■ **TASK GOAL**: Find the word "legend" in the data below and copy each line that holds it.
═════ DATA FOR ANALYSIS
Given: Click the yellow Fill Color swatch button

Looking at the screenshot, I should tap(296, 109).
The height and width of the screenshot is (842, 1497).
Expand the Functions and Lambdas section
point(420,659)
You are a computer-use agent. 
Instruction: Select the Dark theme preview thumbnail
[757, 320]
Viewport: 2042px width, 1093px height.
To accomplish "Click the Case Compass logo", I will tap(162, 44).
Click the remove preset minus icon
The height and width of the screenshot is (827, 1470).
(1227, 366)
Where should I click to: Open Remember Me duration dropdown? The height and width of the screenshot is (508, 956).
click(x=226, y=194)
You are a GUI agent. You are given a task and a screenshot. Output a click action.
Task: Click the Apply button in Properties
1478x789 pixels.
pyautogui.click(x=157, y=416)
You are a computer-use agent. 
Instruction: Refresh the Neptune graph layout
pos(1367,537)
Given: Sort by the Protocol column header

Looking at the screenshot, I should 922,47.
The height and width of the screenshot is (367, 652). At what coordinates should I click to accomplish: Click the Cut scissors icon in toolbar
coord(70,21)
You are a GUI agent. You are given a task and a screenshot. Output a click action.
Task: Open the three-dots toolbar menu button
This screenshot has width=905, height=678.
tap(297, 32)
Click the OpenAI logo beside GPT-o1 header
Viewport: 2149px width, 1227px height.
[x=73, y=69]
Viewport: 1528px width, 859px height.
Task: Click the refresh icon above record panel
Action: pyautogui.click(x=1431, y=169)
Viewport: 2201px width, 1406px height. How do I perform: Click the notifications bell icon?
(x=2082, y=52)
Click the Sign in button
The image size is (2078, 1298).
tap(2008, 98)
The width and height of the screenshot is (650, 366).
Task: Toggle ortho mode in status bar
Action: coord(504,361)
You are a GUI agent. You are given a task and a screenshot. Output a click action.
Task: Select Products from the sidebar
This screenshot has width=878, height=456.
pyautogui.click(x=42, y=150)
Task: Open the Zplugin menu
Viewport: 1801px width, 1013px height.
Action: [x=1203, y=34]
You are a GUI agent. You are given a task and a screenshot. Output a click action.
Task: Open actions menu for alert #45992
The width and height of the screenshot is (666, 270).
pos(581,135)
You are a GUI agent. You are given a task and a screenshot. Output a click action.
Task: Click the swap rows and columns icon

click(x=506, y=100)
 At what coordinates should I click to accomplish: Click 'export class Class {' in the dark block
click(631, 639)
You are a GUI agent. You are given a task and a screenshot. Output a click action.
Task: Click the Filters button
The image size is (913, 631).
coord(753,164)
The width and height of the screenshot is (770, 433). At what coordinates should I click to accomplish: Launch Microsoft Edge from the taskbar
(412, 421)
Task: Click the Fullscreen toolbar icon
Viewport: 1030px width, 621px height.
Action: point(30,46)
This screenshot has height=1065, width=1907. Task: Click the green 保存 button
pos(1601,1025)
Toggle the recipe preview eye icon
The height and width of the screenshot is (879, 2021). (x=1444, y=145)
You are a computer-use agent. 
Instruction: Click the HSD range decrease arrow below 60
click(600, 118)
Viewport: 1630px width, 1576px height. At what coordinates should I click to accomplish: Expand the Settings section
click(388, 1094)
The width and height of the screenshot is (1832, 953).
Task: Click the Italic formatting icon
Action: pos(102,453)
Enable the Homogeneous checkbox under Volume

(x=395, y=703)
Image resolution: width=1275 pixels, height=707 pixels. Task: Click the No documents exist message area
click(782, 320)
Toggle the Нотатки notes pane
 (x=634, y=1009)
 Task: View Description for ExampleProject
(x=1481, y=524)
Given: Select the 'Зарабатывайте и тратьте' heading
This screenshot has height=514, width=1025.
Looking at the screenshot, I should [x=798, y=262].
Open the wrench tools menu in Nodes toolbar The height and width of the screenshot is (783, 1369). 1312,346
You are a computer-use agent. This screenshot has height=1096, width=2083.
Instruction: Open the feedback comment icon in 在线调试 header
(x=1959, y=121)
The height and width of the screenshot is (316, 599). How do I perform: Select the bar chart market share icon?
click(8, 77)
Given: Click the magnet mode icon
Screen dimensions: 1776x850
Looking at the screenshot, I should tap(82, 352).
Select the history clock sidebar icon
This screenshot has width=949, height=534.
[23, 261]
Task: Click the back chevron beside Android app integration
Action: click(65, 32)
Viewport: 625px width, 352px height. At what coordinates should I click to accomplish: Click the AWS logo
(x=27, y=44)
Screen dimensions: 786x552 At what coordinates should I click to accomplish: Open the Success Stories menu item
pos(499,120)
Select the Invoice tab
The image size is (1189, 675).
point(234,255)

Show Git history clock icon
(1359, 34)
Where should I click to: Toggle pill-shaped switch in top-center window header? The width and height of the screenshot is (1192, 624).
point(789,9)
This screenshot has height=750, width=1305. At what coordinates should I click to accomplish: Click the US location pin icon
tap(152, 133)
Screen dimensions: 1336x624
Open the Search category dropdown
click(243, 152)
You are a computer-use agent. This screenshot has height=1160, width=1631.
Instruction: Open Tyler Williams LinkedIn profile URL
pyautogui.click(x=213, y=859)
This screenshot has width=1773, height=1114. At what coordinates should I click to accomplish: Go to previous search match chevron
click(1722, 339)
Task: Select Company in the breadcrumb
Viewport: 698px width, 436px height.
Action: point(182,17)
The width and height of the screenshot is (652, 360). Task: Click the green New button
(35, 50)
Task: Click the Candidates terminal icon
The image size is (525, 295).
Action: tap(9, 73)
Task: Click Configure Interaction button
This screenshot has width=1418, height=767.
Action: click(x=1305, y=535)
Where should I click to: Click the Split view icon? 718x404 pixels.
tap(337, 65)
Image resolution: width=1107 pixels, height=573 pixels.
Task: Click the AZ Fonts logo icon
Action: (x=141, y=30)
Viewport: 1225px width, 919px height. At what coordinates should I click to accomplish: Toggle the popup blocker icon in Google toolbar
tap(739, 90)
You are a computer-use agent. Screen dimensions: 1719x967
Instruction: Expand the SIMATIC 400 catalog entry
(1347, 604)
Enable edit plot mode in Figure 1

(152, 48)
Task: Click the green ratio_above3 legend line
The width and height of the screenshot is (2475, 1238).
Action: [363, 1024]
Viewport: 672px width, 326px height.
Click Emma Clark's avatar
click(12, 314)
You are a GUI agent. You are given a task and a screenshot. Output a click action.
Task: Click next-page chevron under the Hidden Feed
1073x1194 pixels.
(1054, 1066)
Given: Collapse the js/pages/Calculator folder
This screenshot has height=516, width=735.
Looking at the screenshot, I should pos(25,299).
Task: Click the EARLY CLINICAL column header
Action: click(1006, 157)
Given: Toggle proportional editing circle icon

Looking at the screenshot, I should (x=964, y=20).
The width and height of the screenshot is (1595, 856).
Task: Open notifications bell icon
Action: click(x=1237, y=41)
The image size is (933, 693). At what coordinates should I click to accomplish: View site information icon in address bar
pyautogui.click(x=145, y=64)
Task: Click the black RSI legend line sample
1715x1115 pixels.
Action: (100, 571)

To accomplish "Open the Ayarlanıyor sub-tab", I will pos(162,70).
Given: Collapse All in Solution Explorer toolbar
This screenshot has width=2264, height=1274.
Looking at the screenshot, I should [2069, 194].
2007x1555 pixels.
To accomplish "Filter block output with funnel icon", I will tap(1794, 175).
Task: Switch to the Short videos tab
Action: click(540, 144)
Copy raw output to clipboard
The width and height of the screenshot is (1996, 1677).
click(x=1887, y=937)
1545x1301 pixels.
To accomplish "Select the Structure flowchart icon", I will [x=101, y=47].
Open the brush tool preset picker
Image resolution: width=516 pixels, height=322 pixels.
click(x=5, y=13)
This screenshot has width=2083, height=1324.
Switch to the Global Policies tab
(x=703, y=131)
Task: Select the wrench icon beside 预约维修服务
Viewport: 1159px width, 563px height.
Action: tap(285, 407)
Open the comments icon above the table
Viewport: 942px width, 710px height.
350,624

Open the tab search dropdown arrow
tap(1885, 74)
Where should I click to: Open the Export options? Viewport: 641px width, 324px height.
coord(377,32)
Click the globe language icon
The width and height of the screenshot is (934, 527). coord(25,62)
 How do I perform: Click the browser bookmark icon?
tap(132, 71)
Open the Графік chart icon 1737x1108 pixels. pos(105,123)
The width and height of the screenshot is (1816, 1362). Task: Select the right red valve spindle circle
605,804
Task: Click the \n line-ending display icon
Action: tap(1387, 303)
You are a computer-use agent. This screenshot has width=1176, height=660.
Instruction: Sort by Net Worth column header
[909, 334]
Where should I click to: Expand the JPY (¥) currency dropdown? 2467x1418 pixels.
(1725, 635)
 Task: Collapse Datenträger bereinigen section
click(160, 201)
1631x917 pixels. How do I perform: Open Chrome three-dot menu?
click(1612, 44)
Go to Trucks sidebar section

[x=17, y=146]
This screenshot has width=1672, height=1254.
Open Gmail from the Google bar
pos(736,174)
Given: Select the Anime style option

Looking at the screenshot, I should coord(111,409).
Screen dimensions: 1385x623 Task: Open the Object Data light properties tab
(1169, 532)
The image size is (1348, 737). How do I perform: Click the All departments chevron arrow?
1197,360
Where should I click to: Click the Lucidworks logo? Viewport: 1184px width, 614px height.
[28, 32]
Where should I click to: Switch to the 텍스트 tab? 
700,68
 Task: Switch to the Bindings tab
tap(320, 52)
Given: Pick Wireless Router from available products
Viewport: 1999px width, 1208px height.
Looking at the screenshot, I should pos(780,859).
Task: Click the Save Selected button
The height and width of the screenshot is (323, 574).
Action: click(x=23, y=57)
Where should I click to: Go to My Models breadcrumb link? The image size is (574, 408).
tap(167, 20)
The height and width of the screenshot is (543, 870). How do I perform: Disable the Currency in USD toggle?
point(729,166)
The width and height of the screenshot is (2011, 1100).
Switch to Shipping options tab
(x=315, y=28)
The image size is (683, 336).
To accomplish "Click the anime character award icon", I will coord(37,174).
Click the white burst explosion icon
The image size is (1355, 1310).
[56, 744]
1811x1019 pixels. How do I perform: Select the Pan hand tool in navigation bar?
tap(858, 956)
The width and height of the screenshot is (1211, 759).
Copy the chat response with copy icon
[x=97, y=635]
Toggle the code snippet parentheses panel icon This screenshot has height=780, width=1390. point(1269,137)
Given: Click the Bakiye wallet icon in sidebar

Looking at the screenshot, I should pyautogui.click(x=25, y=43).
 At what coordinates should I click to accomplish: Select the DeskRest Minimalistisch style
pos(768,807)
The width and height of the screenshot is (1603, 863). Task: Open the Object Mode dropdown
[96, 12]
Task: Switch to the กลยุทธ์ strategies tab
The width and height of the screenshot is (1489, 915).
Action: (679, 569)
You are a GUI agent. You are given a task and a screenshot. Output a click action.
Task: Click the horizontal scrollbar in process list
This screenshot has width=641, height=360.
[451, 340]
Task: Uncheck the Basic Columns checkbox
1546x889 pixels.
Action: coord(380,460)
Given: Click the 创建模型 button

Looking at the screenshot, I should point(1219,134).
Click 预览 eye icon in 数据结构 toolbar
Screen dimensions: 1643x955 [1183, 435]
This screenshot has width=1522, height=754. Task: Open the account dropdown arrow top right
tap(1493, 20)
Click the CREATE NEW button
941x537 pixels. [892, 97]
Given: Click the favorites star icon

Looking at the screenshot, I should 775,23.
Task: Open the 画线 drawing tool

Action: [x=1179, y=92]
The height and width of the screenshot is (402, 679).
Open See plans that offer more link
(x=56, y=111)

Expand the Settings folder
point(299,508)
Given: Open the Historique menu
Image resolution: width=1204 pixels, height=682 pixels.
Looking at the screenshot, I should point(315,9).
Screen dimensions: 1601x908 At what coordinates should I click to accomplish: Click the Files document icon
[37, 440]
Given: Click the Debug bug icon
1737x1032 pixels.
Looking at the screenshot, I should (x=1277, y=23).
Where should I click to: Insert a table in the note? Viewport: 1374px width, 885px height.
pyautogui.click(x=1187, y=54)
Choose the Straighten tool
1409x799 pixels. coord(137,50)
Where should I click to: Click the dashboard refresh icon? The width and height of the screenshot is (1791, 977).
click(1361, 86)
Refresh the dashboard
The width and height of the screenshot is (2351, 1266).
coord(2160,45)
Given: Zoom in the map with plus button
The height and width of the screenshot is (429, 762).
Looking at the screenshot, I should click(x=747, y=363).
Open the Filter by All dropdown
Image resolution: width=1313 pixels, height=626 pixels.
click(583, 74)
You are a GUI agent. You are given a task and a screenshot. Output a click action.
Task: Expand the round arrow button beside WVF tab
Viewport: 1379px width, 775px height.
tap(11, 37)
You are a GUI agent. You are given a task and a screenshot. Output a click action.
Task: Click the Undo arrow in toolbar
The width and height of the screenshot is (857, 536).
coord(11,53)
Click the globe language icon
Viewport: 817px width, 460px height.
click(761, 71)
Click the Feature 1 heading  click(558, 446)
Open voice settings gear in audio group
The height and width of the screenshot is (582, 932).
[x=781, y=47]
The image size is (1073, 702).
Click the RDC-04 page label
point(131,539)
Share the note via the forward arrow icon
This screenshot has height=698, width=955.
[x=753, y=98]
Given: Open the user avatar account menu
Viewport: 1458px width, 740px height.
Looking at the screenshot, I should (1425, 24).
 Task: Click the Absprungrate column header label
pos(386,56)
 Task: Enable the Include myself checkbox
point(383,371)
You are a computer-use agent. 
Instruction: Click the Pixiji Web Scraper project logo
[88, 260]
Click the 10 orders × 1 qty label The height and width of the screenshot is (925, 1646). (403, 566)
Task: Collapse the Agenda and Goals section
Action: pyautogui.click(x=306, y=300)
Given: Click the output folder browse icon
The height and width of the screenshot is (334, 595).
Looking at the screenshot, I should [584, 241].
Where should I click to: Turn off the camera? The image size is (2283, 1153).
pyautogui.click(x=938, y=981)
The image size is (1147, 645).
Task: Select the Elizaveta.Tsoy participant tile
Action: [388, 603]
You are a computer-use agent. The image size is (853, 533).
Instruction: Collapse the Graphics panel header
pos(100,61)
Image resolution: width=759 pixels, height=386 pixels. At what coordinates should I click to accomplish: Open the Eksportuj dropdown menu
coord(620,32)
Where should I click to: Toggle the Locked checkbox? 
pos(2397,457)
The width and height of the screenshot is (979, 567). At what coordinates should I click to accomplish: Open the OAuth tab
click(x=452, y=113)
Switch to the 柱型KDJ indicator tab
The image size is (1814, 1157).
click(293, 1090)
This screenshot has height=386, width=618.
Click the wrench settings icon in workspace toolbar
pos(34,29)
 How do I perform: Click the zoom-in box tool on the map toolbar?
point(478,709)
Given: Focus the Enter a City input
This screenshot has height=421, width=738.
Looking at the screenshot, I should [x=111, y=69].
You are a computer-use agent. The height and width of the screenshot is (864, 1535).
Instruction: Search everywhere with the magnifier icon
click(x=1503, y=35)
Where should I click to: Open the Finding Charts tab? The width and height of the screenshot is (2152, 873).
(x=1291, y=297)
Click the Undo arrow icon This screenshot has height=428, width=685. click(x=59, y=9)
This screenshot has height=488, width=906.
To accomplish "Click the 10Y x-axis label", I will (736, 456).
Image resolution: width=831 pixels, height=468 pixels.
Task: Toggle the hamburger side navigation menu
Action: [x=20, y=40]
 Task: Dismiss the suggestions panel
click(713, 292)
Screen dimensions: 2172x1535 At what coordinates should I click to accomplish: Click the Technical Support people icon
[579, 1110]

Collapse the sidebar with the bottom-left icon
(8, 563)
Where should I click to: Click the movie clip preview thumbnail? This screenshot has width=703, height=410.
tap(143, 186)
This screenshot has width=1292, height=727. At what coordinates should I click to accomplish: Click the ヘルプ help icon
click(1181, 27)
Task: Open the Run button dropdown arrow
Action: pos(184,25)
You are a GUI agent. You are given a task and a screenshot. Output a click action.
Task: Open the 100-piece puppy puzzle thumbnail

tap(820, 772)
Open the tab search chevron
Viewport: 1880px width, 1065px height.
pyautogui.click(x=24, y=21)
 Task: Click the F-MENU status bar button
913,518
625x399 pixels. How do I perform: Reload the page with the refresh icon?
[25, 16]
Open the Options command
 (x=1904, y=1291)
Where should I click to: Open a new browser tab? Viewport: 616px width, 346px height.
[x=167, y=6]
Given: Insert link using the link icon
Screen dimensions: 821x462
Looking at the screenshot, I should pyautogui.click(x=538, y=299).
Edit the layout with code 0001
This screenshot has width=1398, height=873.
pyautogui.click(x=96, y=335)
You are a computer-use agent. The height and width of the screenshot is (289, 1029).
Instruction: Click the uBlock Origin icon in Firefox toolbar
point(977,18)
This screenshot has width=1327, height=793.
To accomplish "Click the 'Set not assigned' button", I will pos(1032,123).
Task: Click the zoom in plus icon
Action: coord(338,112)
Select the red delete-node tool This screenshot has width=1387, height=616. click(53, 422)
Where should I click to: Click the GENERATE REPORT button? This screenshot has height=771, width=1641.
══════════
■ **TASK RESPONSE**:
Task: Click the green ratio_above3 legend line
Task: Click the black RSI legend line sample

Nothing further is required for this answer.